== WHAT YOU HAVE TO DO ==
Copy the data from the line that has "The height and" through the line that has "point(240,167)", replacing "up chevron" with "upward arrow" and keeping everything else the same. Leave the pictures out of your answer.

== GIVEN RECORDS ==

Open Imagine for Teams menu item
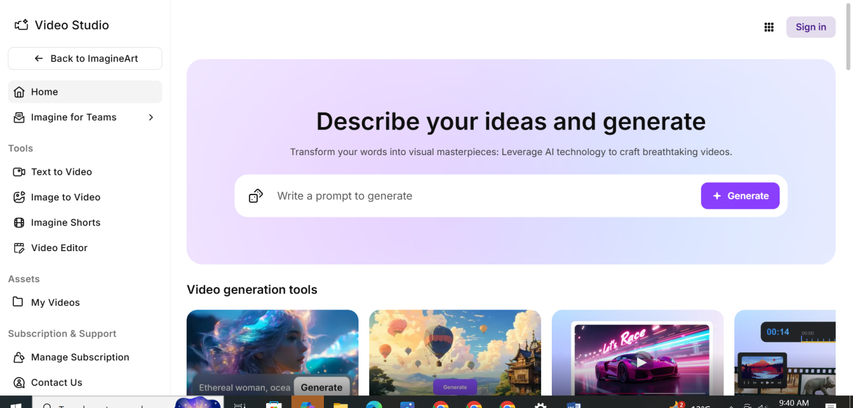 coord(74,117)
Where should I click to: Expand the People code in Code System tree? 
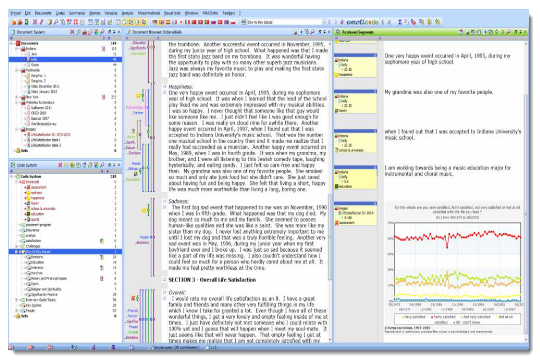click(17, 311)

==

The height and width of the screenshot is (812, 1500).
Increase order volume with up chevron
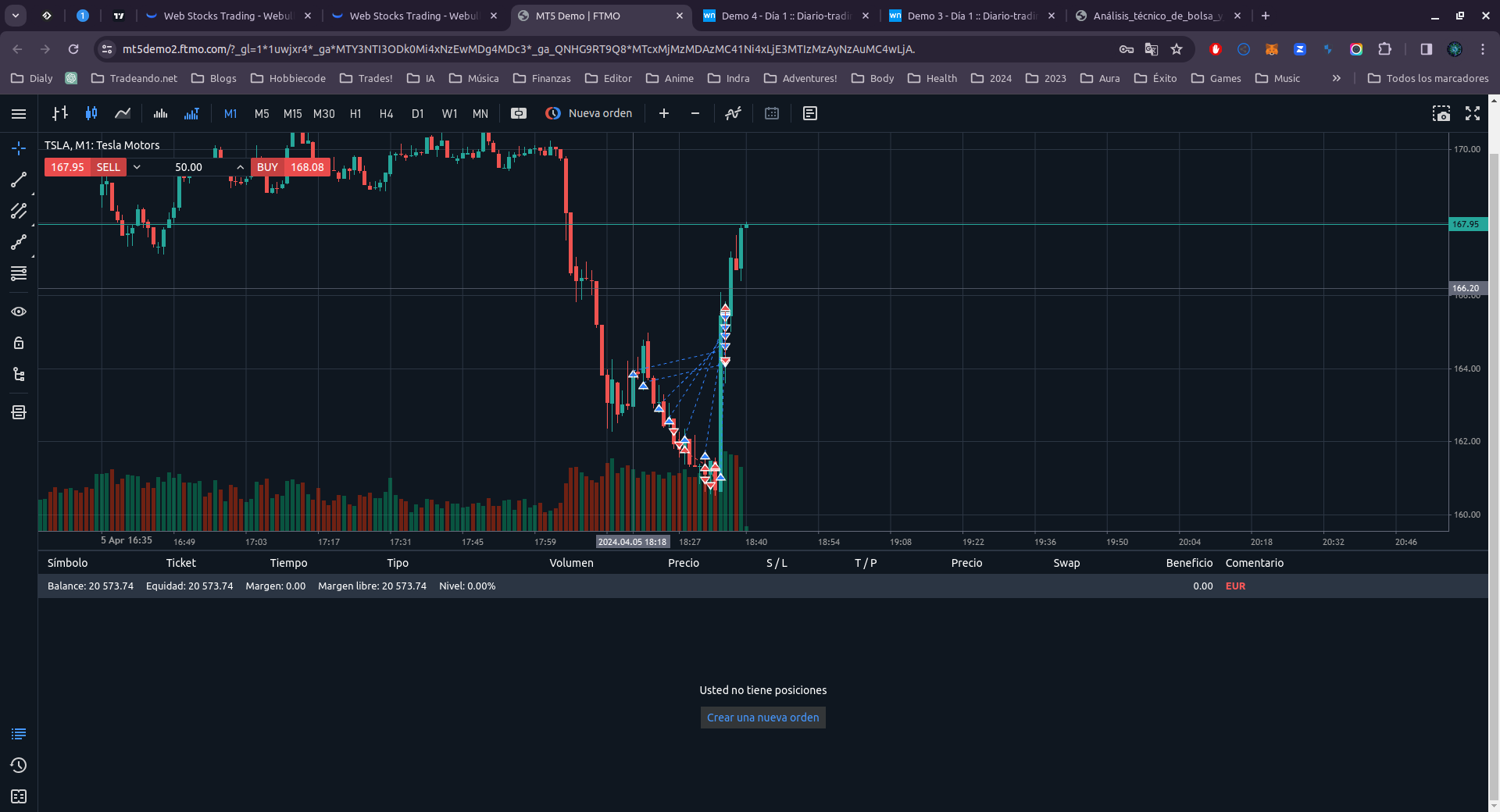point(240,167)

== SOLUTION BELOW ==
The height and width of the screenshot is (812, 1500).
Increase order volume with upward arrow
point(240,167)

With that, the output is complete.